Ultimately, my vision for Midlife It is to connect women in middle age in a modern-type virtual village. I want them to have the freedom and grace to share their stories – the funny, sad, mad, and spectacular. Middle-aged women are often so slighted and shelved to focus on the young or old, midlife ladies are forgotten. They feel invisible.
I also want them to have a starting off point for their dreams. Maybe Mary wants to open a bakery to sell her prized pasties but doesn’t know the first thing about entrepreneurship or she doesn’t believe a 50+ year old woman could do it. What if someone in our village might know a thing or two and be willing to sit by the fire and share and help?
After a few years building the virtual community through blogs, podcasts, and video content, my dream is to take Midlife It around the world for retreats, chapter building, and acts of service. Most women can’t settle for just talk of change and a surface-based sisterhood. They need all senses on board. They need to see it, smell it, taste it, and feel it in action.
Now I’ll be honest, patience isn’t exactly my strong suit.
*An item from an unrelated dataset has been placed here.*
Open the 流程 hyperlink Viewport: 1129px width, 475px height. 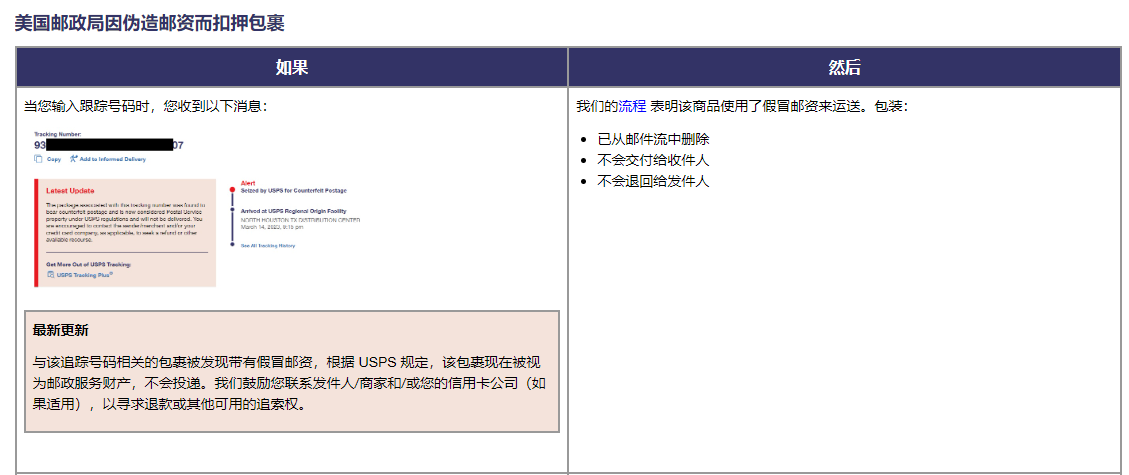point(632,106)
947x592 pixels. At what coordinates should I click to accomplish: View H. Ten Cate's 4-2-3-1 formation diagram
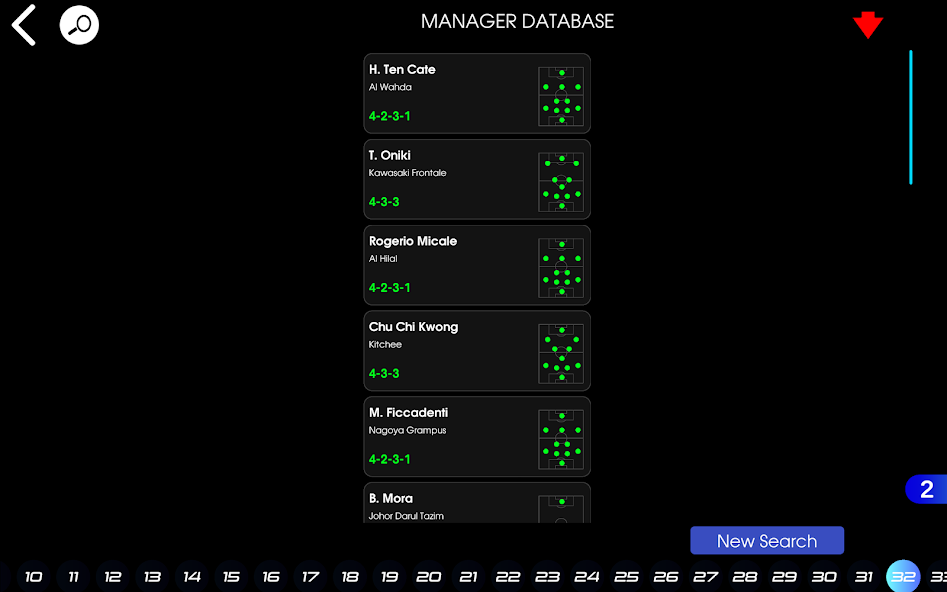tap(561, 93)
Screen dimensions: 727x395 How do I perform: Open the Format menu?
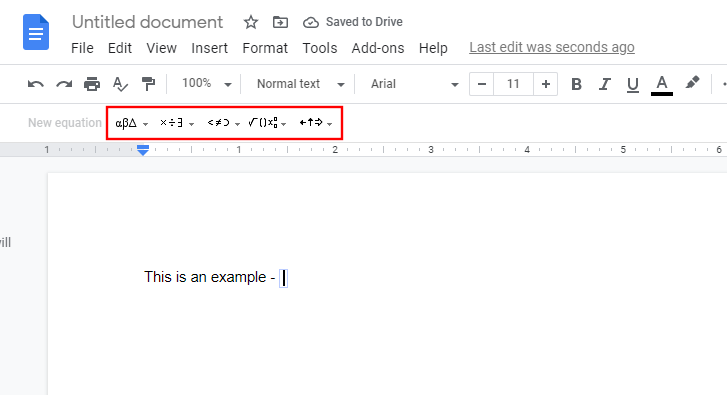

In the past I’ve ditched some great ideas and cashed in my hand way too soon. But I’m confident this time is different. My wild heart doesn’t feel so strapped and weighted. It feels light and free to race and graze at will. It feels calm and ready to wait for the perfect wave.
Maybe that’s what midlife and menopause is really all about – finding that purpose and waiting for the perfect time to share it with the world. Maybe our patience is on reserve to those of us just entering middle age.
If that’s the case, the 35 years I spent chasing unicorns and selling myself short was well worth it. Not a single failure or short-coming came a moment too soon.
And now, at the crossroads of my midlife, I’m ready to not just find my purpose, I’m ready to live it.
And I’m also ready to write about it, in some form. I’m a writer, and when I think of writing and publishing a book, I immediately am drawn to the fiction side of things. I might one day take a stab at writing a memoir specifically about midlife and what I’ve gained from this side of the moon, but my first goal is to tackle writing fiction with the main character a 40-50-60 year old woman. My current book, part one of a trilogy, is down to the last few chapters. It features a vigilante 40-something-year-old mother. It highlights sexuality—empowerment along with the painful experiences of women over a certain age.
I’ve just read the 2020 Geena Davis Institute report on older women in movies. Basically this report makes plain that we aren’t there. We are absent from the screen. I love that this report exists. And I hate the idea of women between the ages of 40 and 60 being marginalized and practically invisible in the spotlight. It’s bullshit. Women of our ages are AMAZING. We’re beautiful. Stunning. And actually have enough common sense to NOT make our sexuality and sex appeal be the only thing we’re marketing anymore. I am interested in writing a screenplay. That’s what I’ve wanted to do for quite some time. I’ve got loads of material and story ideas but have been a little nervous to pitch any of them. But now I know about The Writer’s Lab, a screenwriting workshop for women over forty sponsored by Meryl Streep, Oprah, and Nicole Kidman, and that’s given me something to work on before next year (as soon as I finish my novel!).
And last but not least, here is my question for Stella:
If there were something you wish you could have told a younger, more naive you, or even a woman approaching or just entering midlife, what would that be? What’s the best part of it – the sweetest, most savory piece you wouldn’t trade for any flat-tummied-tight-skinned-dewy-eyed-wonder? Midlife women want to know…
Find Tera at her website and on Instagram, where she recently posted this:
“I really wish my younger self would’ve gotten a healthy briefing about menopause, middle age, and some warnings about managing midlife crisis while parenting.”
A great reason to join hands across generations!